Financial Times examines Google’s ‘secret formula’

In another Google story, the Financial Times (registration required) punctures some of the mythology around the legendary algorithm that powers Google search.

First of all, it’s a work in progress. There were some 500 tweaks to the algorithm last year alone, some of which radically effect online businesses, some of whom are Google competitors.

“Some of those changes may change ranking substantially for some queries – that’s the nature of it,” says Amit Singhal, the Google search expert responsible for the algorithm. But he denies that the search company has any particular class of sites in mind when making changes to the rules that determine how they are ranked, or that it “penalizes” any by singling them out for special treatment.”

That’s a myth, says Dave Sifry, founder of Technorati, a specialized Internet search engine ad Google competitor.

“I don’t think it’s anywhere near being nefarious – but algorithms are not just pure rules that arrive out of nowhere.” By changing its mathematical formula to modify the results returned to a particular query, Google’s engineers are making judgments very similar to the editorial decisions made at a more traditional media organization, he and others argue.”

And, even if Google’s engineers are well-meaning in their approach to the search rankings – as some critics are prepared to concede – their good intentions may not be enough.

“We can’t be sure that Google 10 years from now won’t be corrupt – or that whoever is the dominant search engine won’t be corrupt,” Siva Vaidhyanathan, an associate professor of media studies at the University of Virginia, told the FT.

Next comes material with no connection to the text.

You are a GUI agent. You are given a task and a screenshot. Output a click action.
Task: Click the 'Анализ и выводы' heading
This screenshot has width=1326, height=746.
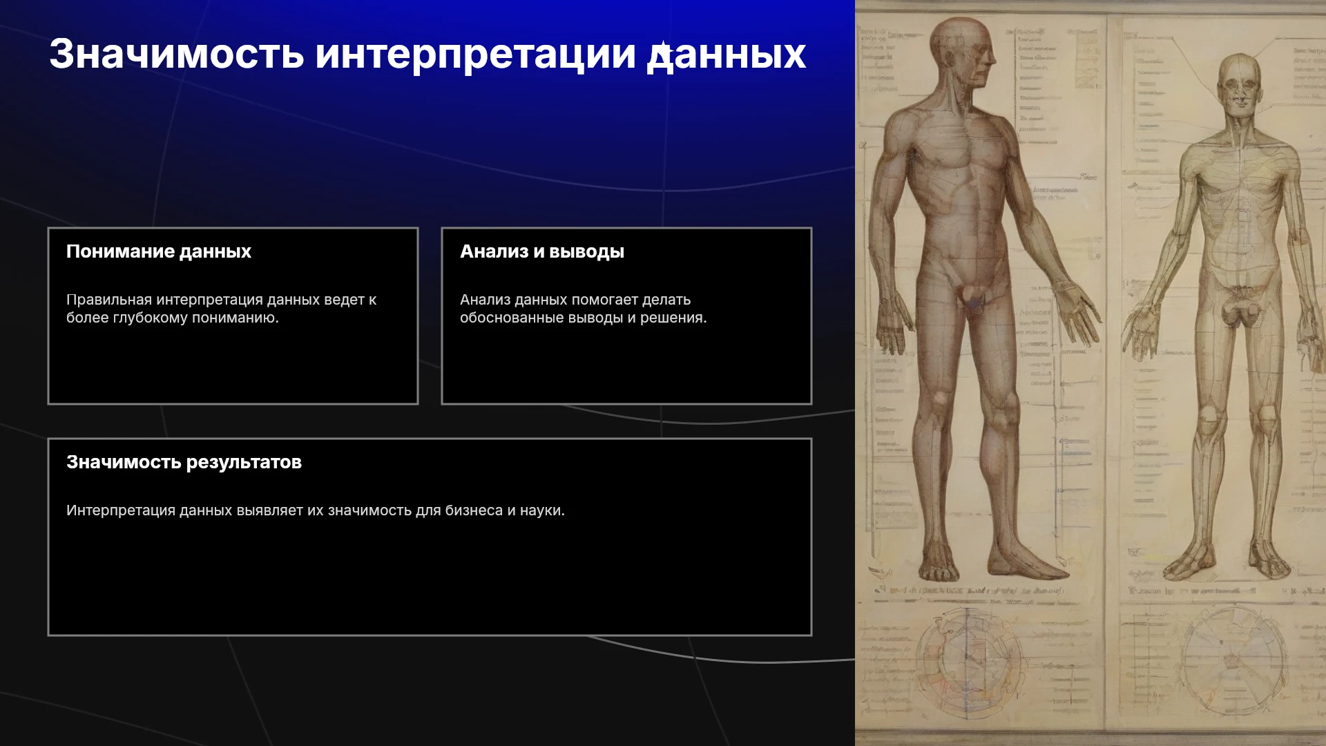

Published by Margot Williams

Margot Williams has more than two decades of experience in roles as investigative researcher, research editor, database editor, technology trainer and library director at The New York Times, The Washington Post, Gannett newspapers and Time Warner. She was lead researcher on two Pulitzer Prize-winning teams at The Washington Post for reporting on terrorism in 2002 and for an investigation of the use of deadly force by the District of Columbia police in 1999. Margot is the co-author of “Great Scouts! CyberGuides for Subject Searching on the Web” (Cyberage Books, 1999) and contributed to the “Networkings” column in The Washington Post for five years.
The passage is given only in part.